Written by Michael Larabel in Intel on 7 May 2021 at 10:30 AM EDT. 3 Comments
Intel's open-source graphics driver developers volleyed an initial set of nearly 100 experimental patches working on GuC submission support as they work towards integrating the DRM scheduler into their graphics driver.

GuC has been around since Skylake Gen9 graphics work workload scheduling and other tasks. Intel engineers describe the GuC as "a piece of firmware which sits between the i915 [Linux kernel graphics driver] and the GPU. It offloads some of the scheduling of contexts from the i915 and programs the GPU to submit contexts. The i915 communicates with the GuC and the GuC communicates with the GPU." The GuC (and HuC) work for the Linux driver stack has been going on for years.

The 97 patches sent out yesterday are preparing to use the GuC for job submission for their kernel graphics driver. The functionality though is disabled by default unless using the i915.enable_guc=3 module option. Assuming the GuC firmware is present on the system, it should be working well for Icelake / Gen11 graphics and newer. Ultimately they are working towards an automatic mode for enabling GuC/HuC functionality where supported well and with firmware present on the system.

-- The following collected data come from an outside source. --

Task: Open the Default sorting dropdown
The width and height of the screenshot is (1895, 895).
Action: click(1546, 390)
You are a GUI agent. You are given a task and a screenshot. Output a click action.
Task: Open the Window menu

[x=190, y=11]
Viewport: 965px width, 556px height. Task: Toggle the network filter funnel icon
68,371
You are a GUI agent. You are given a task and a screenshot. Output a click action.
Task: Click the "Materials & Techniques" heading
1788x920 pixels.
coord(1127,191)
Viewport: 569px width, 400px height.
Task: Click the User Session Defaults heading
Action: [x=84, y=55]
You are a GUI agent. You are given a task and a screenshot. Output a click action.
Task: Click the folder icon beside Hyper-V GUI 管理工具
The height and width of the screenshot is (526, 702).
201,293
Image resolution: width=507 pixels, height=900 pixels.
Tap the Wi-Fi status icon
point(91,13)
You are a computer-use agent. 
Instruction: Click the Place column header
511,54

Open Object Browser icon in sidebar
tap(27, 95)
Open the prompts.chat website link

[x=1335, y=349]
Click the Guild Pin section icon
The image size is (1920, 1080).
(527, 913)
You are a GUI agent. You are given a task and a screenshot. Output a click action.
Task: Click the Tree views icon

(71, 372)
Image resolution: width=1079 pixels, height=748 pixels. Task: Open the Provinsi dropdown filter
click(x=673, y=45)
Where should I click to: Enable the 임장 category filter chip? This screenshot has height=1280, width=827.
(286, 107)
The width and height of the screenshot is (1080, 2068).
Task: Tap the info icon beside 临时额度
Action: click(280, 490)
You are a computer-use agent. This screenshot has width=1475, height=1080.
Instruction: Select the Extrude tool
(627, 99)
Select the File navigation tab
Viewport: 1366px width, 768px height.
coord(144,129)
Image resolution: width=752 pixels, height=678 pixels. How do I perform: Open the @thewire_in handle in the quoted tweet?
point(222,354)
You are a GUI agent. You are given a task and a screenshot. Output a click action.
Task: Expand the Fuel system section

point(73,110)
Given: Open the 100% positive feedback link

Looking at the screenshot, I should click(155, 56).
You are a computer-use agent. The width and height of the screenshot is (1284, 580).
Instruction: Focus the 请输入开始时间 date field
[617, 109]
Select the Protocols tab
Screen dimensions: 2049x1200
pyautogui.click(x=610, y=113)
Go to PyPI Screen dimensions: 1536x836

The 97 patches are currently under a "request for comments" flag with this invasive series changing around how job submission is handled to the Intel graphics hardware.

Ultimately this is a step towards their plans for DRM scheduler integration by their driver. The DRM scheduler is what was the AMDGPU scheduler before being punted out a while ago into becoming a more common Direct Rendering Manager scheduler for use by other drivers.

There still is more work to go before this scheduler rework to the Intel graphics driver is ready to land, but it's a work-in-progress and ultimately should help with the performance especially with Intel's forthcoming higher performance discrete graphics processors will the need of a better scheduler become all the more important.